**THE PROBLEM**
Could you copy all of the records below exactly as they appear?
··· RECORD EXCERPTS
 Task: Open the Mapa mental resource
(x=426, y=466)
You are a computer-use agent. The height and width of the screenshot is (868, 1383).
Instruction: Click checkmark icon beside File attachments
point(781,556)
······
**WRITTEN SOLUTION**
 Task: Open the Mapa mental resource
(x=426, y=466)
You are a computer-use agent. The height and width of the screenshot is (868, 1383).
Instruction: Click checkmark icon beside File attachments
point(781,556)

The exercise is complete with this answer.